▶ **Task prompt**:
Pull out each line of the rows below that contains the word "Expand".

▶ **Element and text position data**:

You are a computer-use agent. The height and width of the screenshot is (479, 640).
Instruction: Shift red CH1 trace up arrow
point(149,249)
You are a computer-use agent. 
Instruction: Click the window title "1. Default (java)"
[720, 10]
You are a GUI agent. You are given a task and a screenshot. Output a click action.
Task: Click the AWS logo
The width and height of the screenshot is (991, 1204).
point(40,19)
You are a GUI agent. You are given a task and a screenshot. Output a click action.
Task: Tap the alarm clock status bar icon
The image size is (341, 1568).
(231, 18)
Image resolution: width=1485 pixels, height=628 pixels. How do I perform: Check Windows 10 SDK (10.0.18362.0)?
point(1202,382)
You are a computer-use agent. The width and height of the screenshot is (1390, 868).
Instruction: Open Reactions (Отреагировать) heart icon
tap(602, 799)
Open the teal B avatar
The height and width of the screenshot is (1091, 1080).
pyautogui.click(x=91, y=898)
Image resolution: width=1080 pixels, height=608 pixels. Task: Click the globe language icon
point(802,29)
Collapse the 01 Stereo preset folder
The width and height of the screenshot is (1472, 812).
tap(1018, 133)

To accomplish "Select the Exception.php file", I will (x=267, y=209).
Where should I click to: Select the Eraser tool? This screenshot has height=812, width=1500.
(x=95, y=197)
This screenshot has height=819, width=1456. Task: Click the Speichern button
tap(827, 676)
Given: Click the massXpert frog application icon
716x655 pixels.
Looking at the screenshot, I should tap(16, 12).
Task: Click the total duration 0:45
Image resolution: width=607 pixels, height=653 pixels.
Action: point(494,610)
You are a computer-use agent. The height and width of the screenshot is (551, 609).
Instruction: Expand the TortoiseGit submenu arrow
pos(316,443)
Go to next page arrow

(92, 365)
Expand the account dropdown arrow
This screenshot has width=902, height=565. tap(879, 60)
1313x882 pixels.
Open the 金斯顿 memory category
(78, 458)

▶ **Task answer**:
Instruction: Expand the TortoiseGit submenu arrow
Expand the account dropdown arrow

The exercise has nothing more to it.